- _SELECTED EXTRACT_

[BEGIN]

Old image alert – Kate @Books Are My Favourite & Best now hosts #6Degrees but this is a good refresh of the rules.
I’ve been rather distracted and all over the place these past few months.
November & December flew by in a blur of grief and busyness.
I sat down to write a January #6degrees post but inspiration failed me completely.
I’m hoping that February will turn things around.
1. It’s my birthday month
2. I’m turning 50
3. It’s my party & I’ll cry if I want to
4. I’m enjoying my first w/e at home for ages
5. A lovely cool change blew in to Sydney during the week
6. I’ve had my first Saturday morning sleep-in this year
7. Lincoln in the Bardo was one of my favourite books of 2017
So where to next?
Lincoln in the Bardo was a courageous choice for the Man Booker Prize judges.
Many people are still struggling with the whole international (i.e. American) nature of the prize now.
And Lincoln in the Bardo was not, and is not, a conventional book.
It’s structure and format frustrates and annoys many readers.
I however loved it from start to finish.
I had the same response to an earlier Booker winner that played around with structure and format, that many readers also failed to warm to… The Luminaries by Eleanor Catton.

[END]

- _RECORD SET_
[BEGIN]

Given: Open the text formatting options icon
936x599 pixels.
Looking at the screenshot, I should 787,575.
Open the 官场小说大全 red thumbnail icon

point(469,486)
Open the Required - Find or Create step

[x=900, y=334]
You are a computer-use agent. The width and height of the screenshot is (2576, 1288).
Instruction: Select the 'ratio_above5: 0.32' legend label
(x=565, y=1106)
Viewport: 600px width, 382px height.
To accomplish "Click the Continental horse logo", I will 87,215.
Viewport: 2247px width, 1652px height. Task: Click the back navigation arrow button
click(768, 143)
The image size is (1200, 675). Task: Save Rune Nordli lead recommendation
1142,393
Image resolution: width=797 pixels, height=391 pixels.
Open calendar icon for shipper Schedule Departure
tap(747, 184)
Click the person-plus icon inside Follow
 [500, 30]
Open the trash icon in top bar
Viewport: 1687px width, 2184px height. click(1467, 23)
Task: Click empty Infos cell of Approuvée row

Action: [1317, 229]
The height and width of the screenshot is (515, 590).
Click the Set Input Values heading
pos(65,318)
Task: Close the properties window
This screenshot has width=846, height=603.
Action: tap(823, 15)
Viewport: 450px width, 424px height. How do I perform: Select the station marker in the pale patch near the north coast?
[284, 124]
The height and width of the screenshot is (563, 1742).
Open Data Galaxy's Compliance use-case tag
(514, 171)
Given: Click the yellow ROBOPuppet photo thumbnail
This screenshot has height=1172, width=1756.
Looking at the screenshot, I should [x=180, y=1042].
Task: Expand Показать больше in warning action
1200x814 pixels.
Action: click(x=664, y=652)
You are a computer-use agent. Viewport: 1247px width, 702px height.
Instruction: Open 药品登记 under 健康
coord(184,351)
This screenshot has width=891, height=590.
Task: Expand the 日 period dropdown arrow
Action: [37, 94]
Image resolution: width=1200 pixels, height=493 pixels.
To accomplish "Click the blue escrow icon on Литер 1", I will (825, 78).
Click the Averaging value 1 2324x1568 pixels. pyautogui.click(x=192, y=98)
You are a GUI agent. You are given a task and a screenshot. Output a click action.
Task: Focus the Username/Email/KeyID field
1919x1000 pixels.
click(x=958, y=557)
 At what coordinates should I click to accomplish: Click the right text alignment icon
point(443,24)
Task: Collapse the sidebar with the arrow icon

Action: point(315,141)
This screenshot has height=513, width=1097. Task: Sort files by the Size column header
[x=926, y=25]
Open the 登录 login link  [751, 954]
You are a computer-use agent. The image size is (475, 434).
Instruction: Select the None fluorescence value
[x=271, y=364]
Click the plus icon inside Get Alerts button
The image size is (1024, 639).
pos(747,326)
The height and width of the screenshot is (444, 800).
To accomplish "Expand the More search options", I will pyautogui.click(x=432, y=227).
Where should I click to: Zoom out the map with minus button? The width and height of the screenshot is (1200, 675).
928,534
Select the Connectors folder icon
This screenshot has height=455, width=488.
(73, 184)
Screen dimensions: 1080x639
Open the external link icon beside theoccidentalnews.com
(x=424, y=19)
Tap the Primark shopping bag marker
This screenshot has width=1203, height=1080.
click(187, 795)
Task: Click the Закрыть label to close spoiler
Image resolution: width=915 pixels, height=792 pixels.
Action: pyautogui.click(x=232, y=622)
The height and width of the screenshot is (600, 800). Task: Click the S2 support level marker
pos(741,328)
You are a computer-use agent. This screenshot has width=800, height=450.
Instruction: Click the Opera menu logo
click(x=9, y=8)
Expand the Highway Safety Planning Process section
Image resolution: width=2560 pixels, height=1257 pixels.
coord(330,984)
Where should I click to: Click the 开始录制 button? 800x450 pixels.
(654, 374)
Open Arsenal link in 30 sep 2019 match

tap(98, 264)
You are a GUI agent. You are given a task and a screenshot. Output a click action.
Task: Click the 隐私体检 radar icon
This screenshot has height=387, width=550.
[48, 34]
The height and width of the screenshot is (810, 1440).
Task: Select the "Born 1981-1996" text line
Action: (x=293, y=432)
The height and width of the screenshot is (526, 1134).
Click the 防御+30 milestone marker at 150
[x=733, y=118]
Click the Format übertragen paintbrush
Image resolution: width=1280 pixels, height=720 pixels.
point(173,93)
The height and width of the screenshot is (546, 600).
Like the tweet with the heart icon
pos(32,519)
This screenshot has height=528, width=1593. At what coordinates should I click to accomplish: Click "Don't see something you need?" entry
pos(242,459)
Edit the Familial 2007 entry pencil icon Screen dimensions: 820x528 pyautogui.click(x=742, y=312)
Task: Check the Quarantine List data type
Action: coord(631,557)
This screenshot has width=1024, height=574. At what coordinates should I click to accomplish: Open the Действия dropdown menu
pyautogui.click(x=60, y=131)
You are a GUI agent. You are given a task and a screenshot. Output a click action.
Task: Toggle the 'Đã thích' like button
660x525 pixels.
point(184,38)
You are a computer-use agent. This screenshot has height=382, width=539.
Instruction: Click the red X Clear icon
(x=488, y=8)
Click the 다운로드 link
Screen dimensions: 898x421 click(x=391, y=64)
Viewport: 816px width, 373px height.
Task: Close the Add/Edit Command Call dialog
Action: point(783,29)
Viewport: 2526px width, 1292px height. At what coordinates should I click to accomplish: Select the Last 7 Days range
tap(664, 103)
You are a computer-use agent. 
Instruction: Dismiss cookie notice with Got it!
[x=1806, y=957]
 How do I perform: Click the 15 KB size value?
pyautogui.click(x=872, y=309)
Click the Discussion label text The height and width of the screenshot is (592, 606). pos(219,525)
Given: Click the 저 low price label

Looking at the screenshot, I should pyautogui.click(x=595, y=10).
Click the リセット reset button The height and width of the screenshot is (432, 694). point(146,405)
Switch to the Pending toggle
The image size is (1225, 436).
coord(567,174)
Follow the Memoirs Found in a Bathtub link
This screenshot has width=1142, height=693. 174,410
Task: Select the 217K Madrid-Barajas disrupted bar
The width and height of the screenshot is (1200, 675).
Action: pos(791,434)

[END]

- _TO BE DONE_
In the #6Degrees blog post above, which earlier Booker winner is named as another book that played around with structure and format?

- _WORKED SOLUTION_
The Luminaries by Eleanor Catton